Dat zegt [E] van de Stichting [accountantskantoor1], de aandeelhouder van het [plaats4] accountantskantoor. Dinsdag bleek dat [accountantskantoor1] in de problemen is gekomen door onregelmatigheden in de boekhouding. Bestuursvoorzitter [X] is als eindverantwoordelijke daarvoor geschorst.

(…..)

Inmiddels zou uit het onderzoek zijn gebleken dat er verschillende boekingen door [X]s zijn verricht, in verschillende voorzieningen op de balans. De bestuursvoorzitter zou niet zichzelf hebben verrijkt, maar vooral bezig zijn geweest de cijfers op te poetsen.

Volgens [E] kwamen de boekingen pas na herhaalde vragen van de accountant boven water. De malversaties zijn zo complex dat [accountantskantoor1] nog steeds in contact met enkele klanten aan het reconstrueren is wat er niet klopt.

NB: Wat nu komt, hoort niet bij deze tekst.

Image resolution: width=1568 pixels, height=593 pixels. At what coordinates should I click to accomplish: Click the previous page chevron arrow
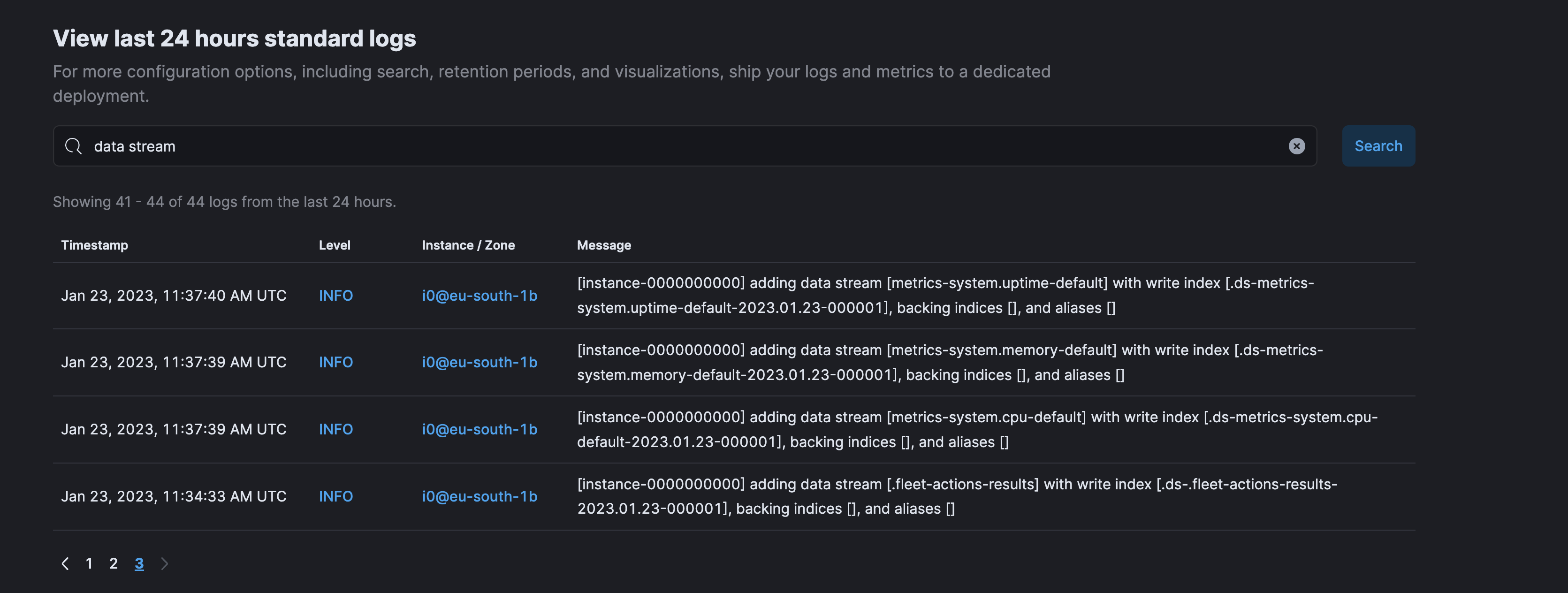[65, 563]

De ervaren forensisch accountant [voornaam5] [Y] voert dat onderzoek uit.”

4.13.3.  De Accountantskamer overweegt dat de door [E] (hierna: [E]) in het FD gedane mededelingen, gezien de vooraf in zijn opdrachtbevestiging door betrokkene aangegeven beperking voor wat betreft het gebruik van zijn rapport, niet zonder uitdrukkelijke voorafgaande toestemming van betrokkene gedaan hadden mogen worden. Vast staat dat betrokkene aan [E] geen toestemming heeft verleend voor het doen van mededelingen aan het FD over de inhoud van zijn rapport van 11 oktober 2021.

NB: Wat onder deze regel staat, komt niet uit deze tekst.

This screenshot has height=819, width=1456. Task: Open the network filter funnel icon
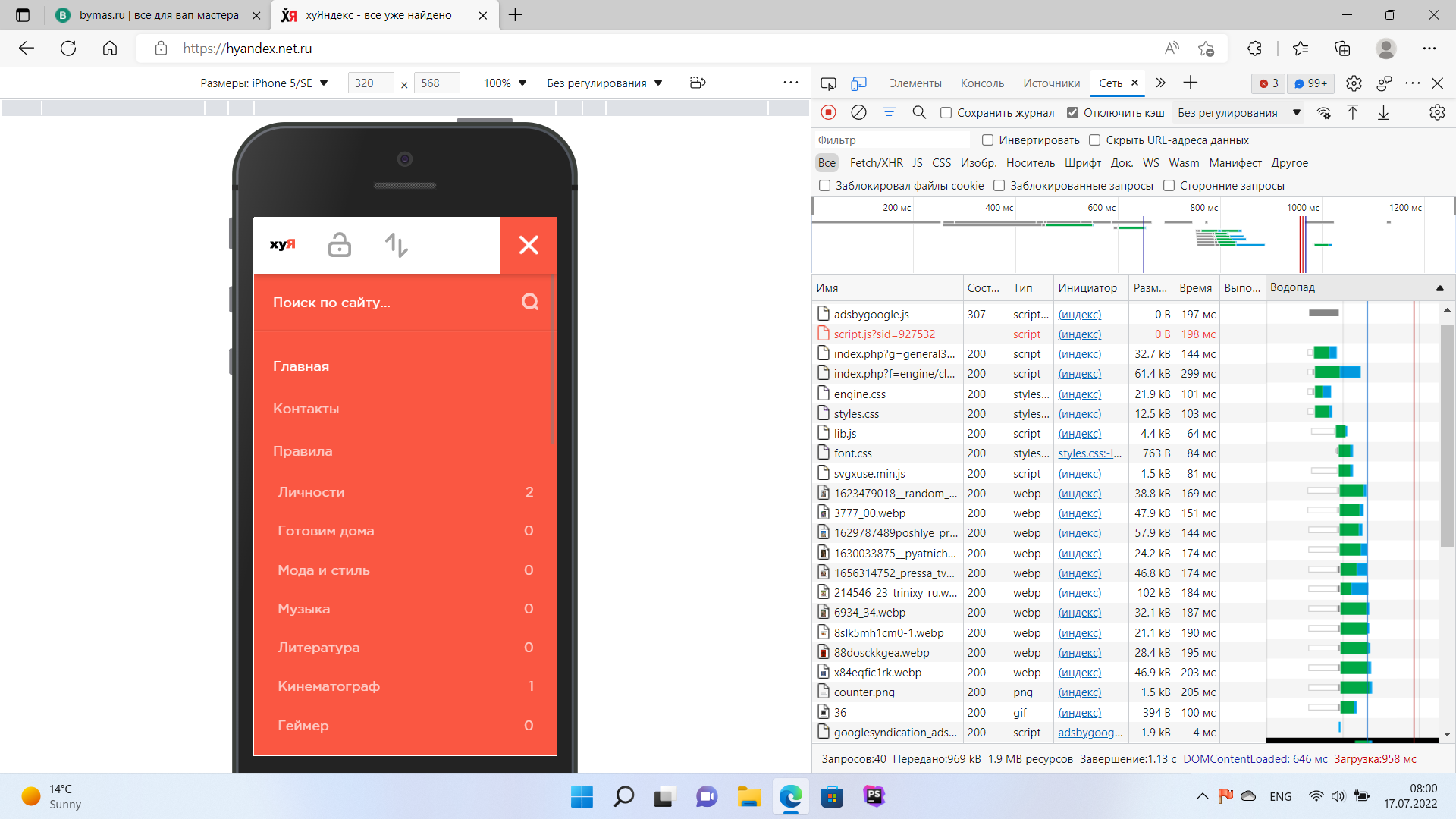889,112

4.13.4.  De vraag is vervolgens of sprake was van een situatie als bedoeld in artikel 9 van de VGBA, met andere woorden, werd betrokkene door de publicatie in het FD in verband gebracht met informatie die materieel onjuist, onvolledig of misleidend is. Als dat het geval was, dan had het op grond van het bepaalde in artikel 9, lid 1, van de VGBA op de weg van betrokkene gelegen om een maatregel te nemen gericht op het wegnemen van de onjuistheid, onvolledigheid of misleiding of had aan deze informatie een mededeling moeten worden toegevoegd waarin hij de onjuistheid, onvolledigheid of misleiding aan de beoogde gebruikers van de informatie kenbaar maakt. De Accountantskamer kan niet vaststellen dat het artikel in het FD inhoudelijk onjuist was. Het ging onder deze omstandigheden te ver om van betrokkene te verlangen een maatregel te treffen en om te pogen om rectificatie hiervan af te dwingen. De Accountantskamer kan zich, mede gelet op de ook door hem in acht te nemen vertrouwelijkheid, voorstellen dat betrokkene ervoor gekozen heeft om geen actie te ondernemen naar aanleiding van de publicatie in het FD.

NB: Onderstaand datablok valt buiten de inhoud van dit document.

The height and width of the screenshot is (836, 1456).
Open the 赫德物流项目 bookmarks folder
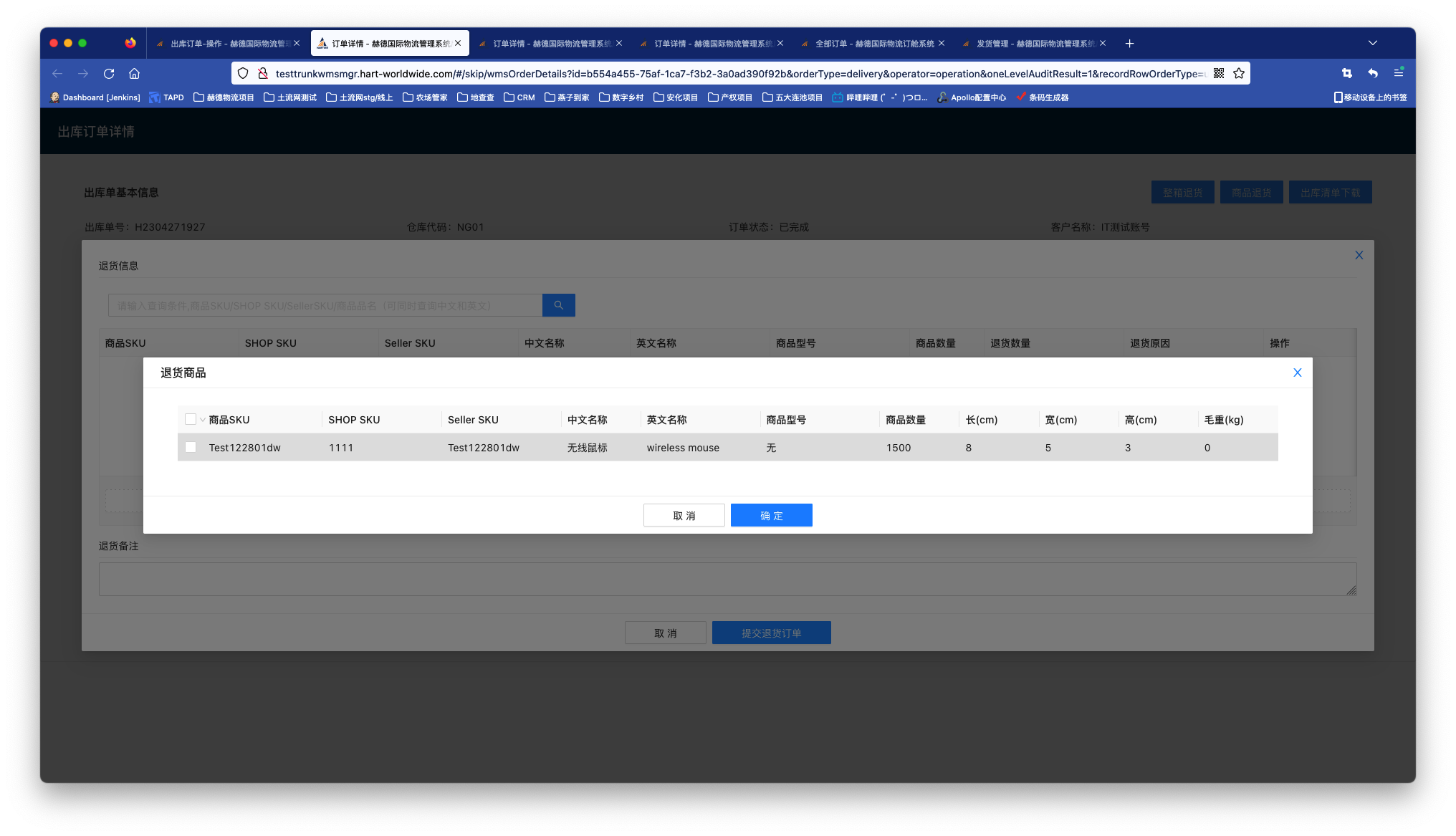(x=224, y=97)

4.13.5.  Klachtonderdeel l is daarom ongegrond.

Algehele conclusie

4.14.      De klacht is gelet op het voorgaande op alle onderdelen ongegrond.

5.             De beslissing

De Accountantskamer:

  • verklaart de klacht ongegrond.

Aldus beslist door mr. A.A.A.M. Schreuder, voorzitter, mr. A.M. van Amsterdam en

mr. W.J.B. Cornelissen (rechterlijke leden) en mr. drs. J.B. Backhuijs RA en

prof. dr.  Ph. Wallage RA (accountantsleden), in aanwezigheid van mr. A. van der Weij, secretaris, en uitgesproken in het openbaar op 29 juli 2022.

_________                                                                                                                       __________

secretaris                                                                                                                           voorzitter

Deze uitspraak is aan partijen verzonden op:_____________________________

Op grond van artikel 43 Wtra kan tegen deze uitspraak binnen 6 weken na de dag van verzending daarvan hoger beroep worden ingesteld door middel van het indienen van een beroepschrift bij het College van Beroep voor het bedrijfsleven (adres: Postbus 20021, 2500 EA  Den Haag). Het beroepschrift moet de gronden van het beroep bevatten en moet zijn ondertekend.